In Brussel steeg de referentieprijs voor appartementen op kwartaalbasis het sterkst (+1,4%). In Vlaanderen bleef de prijs nagenoeg onveranderd, terwijl Wallonië een lichte toename (+0,2%) liet optekenen. Op Belgisch niveau ging de prijs 0,3 procent hoger, wat resulteert in een referentieprijs voor een appartement van 265.828 euro. Het gaat om een appartement van 95 vierkante meter met twee slaapkamers, maximaal vijftien jaar oud en met een EPC-score van 200. Voor zo’ n appartement in Brussel moet u rekenen op een prijs van 336.335 euro, een flink stuk boven de referentieprijs in Vlaanderen (279.333 euro) en in Wallonië (224.331 euro).
Vergelijk op deze kaart de gemeenten:
Goedkopere nieuwbouw
De prijsevolutie van nieuwbouwappartementen verloopt vlakker dan die van bestaande appartementen. Op Belgisch niveau was er op kwartaalbasis een lichte daling van 0,2 procent, tot een referentieprijs van 318.480 euro voor een tweeslaapkamerappartement van 95 vierkante meter. In Brussel was de terugval het grootst: min 2,4 procent tot 395.214 euro. In Vlaanderen (333.454 euro) en Wallonië (280.682 euro) noteerde Realo een minimale stijging van 0,1 procent.
Aanzienlijke prijsverschillen tussen centrumsteden
Een vrijstaande woning van 170 vierkante meter met drie slaapkamers, met tuin, tussen 31 en 45 jaar oud en een EPC-score van 375 kost in Antwerpen 477.170 euro. Een gelijkaardige woning kost in Gent 512.780 euro of 7,2 procent meer dan in Antwerpen. Het prijsverschil tussen de twee grootste steden van Vlaanderen is nog toegenomen in vergelijking met april. De prijskloof tussen Leuven en Antwerpen is dan weer een beetje afgenomen. Ook het prijsverschil tussen Antwerpen en Roeselare, de goedkoopste centrumstad, is iets kleiner geworden.

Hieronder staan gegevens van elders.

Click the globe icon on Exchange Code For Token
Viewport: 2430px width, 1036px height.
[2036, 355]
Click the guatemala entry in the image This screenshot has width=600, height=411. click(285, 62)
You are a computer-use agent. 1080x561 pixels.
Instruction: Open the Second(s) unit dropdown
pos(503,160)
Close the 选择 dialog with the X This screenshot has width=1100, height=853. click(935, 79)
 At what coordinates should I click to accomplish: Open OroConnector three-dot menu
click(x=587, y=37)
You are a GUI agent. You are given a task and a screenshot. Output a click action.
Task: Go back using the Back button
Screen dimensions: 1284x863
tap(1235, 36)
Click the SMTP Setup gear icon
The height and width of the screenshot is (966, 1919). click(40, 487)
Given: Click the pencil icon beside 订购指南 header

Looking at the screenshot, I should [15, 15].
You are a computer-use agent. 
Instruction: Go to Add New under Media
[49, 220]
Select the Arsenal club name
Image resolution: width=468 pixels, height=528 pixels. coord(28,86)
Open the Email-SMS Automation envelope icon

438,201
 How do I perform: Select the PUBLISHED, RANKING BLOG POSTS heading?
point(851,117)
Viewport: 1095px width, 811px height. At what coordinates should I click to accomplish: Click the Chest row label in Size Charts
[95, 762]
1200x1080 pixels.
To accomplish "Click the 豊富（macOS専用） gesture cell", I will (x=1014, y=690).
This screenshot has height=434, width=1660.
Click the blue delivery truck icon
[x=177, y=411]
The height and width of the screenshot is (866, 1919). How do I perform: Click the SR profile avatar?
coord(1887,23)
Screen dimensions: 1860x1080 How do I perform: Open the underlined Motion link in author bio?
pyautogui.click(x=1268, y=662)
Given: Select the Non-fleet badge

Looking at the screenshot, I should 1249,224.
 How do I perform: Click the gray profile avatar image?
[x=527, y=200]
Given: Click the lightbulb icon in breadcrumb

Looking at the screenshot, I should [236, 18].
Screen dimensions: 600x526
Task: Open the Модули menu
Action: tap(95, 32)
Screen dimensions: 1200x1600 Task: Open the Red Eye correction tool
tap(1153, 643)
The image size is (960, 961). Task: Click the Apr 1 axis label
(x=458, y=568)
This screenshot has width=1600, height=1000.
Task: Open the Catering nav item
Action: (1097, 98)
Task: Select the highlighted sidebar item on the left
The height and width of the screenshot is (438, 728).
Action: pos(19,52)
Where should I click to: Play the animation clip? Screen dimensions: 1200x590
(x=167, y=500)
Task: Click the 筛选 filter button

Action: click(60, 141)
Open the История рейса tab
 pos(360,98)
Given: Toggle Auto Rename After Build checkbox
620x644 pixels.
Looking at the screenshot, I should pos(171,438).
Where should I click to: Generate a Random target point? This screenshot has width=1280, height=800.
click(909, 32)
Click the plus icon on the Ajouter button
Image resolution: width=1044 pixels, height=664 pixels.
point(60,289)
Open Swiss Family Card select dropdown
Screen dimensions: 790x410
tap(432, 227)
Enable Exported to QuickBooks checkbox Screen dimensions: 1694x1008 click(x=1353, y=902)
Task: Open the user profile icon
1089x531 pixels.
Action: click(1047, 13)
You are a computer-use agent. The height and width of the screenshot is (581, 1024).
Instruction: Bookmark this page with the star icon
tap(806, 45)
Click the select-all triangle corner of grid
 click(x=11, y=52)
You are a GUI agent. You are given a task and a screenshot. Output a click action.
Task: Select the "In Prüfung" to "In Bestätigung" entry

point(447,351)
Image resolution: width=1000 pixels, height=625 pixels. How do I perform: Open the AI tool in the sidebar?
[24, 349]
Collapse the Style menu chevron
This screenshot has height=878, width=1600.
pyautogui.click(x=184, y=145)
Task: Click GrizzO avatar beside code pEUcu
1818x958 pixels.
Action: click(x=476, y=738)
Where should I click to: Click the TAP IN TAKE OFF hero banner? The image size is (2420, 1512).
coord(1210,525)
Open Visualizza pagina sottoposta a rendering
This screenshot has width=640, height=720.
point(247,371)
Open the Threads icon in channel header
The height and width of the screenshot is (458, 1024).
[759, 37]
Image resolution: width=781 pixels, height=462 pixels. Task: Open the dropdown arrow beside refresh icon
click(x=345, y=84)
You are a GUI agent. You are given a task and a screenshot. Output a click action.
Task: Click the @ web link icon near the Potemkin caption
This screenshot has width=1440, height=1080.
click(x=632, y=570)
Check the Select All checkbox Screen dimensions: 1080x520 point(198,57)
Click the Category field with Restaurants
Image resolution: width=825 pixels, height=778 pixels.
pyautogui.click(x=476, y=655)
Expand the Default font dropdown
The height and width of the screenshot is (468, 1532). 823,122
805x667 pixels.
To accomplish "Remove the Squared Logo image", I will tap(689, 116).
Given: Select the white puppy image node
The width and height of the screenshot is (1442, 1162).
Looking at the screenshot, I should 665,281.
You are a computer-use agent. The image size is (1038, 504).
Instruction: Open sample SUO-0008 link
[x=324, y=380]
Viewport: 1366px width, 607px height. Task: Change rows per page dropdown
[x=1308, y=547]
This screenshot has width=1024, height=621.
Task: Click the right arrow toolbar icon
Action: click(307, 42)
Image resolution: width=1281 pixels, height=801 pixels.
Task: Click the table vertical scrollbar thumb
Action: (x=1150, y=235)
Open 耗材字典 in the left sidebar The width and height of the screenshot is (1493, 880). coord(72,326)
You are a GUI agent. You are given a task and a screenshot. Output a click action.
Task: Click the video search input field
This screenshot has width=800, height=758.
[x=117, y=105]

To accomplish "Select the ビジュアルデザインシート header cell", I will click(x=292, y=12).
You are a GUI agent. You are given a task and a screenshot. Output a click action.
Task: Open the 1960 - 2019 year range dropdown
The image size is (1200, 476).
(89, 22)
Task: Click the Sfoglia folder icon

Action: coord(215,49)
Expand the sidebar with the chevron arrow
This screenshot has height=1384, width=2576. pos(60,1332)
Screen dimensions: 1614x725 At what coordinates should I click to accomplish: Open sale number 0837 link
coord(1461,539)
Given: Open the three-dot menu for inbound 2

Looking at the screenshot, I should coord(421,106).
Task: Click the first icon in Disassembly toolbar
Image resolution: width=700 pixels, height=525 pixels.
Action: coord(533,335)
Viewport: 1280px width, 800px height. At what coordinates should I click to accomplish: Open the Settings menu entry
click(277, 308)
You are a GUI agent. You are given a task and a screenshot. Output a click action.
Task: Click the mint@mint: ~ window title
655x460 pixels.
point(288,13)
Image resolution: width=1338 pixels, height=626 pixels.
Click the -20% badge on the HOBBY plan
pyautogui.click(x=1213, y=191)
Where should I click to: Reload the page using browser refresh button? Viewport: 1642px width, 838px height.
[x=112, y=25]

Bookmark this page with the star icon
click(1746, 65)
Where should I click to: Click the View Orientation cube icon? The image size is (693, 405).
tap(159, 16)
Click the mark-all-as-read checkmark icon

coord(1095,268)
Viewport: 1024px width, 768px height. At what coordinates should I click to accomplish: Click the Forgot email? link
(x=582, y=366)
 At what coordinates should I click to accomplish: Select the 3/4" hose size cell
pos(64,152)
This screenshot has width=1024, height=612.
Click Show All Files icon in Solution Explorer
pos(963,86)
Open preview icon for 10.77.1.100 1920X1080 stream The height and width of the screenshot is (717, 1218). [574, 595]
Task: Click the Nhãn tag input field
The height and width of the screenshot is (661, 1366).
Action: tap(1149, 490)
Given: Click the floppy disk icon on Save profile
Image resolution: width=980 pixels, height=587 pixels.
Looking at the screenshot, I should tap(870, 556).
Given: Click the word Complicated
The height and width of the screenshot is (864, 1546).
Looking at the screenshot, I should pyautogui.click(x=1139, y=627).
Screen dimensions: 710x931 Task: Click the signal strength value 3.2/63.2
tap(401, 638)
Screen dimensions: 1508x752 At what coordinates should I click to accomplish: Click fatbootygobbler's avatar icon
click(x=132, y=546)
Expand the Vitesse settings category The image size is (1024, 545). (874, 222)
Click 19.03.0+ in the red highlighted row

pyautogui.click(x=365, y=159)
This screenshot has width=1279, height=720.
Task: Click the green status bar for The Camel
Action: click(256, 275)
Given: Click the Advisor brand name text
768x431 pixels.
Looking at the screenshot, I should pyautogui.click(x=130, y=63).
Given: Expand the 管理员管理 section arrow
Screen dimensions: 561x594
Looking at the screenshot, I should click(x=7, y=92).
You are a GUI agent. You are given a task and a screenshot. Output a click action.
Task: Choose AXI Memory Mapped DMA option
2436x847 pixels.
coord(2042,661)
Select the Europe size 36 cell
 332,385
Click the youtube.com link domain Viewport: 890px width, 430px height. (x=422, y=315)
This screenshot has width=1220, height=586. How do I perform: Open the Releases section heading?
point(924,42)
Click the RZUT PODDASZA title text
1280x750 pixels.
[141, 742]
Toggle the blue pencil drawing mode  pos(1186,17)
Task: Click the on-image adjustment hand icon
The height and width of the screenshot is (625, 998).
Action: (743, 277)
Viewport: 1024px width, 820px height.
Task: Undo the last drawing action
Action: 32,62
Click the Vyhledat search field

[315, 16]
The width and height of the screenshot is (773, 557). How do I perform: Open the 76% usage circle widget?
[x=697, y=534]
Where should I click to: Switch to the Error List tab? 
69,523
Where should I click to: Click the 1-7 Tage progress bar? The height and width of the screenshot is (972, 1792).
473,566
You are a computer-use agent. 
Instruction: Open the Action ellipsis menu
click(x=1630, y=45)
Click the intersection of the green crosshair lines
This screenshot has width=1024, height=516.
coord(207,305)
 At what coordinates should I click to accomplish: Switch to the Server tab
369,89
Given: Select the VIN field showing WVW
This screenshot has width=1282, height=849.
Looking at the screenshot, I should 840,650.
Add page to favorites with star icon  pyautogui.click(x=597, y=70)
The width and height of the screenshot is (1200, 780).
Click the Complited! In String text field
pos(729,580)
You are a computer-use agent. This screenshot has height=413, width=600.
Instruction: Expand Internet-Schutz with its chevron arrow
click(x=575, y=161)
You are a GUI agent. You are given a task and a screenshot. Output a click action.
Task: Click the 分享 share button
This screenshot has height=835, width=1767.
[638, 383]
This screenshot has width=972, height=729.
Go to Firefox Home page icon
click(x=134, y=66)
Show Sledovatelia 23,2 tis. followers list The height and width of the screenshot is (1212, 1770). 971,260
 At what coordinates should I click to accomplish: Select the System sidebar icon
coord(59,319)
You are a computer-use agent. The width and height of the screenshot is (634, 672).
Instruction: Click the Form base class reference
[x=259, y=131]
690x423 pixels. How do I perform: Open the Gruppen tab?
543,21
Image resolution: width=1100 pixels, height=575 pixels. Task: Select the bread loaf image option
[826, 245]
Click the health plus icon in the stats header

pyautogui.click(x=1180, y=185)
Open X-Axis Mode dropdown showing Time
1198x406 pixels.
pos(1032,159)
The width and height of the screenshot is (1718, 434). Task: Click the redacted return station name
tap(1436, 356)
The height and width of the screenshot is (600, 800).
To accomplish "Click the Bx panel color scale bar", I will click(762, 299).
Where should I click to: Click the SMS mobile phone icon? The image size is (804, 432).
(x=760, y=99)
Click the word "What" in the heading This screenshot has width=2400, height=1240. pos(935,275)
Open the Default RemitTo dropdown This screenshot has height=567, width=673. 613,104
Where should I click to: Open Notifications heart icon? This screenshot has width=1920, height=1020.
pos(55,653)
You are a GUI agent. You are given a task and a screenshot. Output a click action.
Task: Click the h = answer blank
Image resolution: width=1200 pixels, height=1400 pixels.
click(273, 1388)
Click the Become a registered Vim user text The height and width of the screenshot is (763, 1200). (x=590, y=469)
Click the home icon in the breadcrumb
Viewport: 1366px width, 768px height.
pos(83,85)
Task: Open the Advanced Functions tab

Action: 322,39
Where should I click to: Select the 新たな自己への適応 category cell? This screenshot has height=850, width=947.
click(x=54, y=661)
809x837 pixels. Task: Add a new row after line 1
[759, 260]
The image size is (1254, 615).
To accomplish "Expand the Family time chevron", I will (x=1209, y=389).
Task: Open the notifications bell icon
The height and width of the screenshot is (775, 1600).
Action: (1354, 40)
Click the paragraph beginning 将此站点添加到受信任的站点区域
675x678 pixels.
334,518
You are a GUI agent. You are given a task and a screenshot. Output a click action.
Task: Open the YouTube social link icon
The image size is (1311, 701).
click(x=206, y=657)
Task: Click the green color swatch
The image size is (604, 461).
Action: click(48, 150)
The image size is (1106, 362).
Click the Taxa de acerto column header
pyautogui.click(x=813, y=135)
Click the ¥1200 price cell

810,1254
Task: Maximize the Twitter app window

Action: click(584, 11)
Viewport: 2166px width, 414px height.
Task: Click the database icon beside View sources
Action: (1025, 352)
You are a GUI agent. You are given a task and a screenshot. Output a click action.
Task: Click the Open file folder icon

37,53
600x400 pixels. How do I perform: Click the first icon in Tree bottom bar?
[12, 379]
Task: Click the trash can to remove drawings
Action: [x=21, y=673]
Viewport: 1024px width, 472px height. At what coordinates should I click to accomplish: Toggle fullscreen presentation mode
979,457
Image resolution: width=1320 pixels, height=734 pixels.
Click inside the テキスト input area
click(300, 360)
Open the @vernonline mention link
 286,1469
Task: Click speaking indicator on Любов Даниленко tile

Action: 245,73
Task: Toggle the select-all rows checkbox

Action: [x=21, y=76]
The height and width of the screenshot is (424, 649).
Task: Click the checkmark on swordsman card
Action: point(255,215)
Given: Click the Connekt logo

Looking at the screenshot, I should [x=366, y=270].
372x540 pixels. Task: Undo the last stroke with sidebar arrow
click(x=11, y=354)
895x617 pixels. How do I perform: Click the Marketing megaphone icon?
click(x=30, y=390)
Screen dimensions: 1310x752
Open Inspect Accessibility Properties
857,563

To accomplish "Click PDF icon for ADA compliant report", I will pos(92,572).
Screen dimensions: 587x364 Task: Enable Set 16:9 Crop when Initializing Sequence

De prijsgegevens die vastgoeddataplatform Realo aanlevert voor de Trends Vastgoedgids lenen zich goed voor dergelijke vergelijkingen tussen gemeenten/steden. Realo werkt met een zogenaamd hedonisch prijsmodel, een statistische methode die rekening houdt met de kenmerken van de woningen. Bij mediaanprijzen of gemiddelde prijzen is dat veel minder het geval. Die zijn wel nuttig om prijsniveaus en -trends op grote schaal – bijvoorbeeld nationaal of Vlaams – weer te geven, maar zijn minder geschikt voor vergelijkingen op gemeenteniveau. Zo is het logisch dat gemeenten met veel grote huizen hogere gemiddelde prijzen laten optekenen dan gemeenten met overwegend kleinere woningen. Het reële prijsverschil kan in werkelijkheid kleiner zijn wanneer vergelijkbare huizen naast elkaar worden gelegd.
Met mediaan en gemiddelde prijzen is het ook opletten bij de interpretatie van spectaculaire prijsbewegingen, zoals een toename van 20 procent in 1 jaar. Wellicht zegt zo’n klim meer over de samenstelling van het verkochte aanbod dan over de toegenomen populariteit van de gemeente.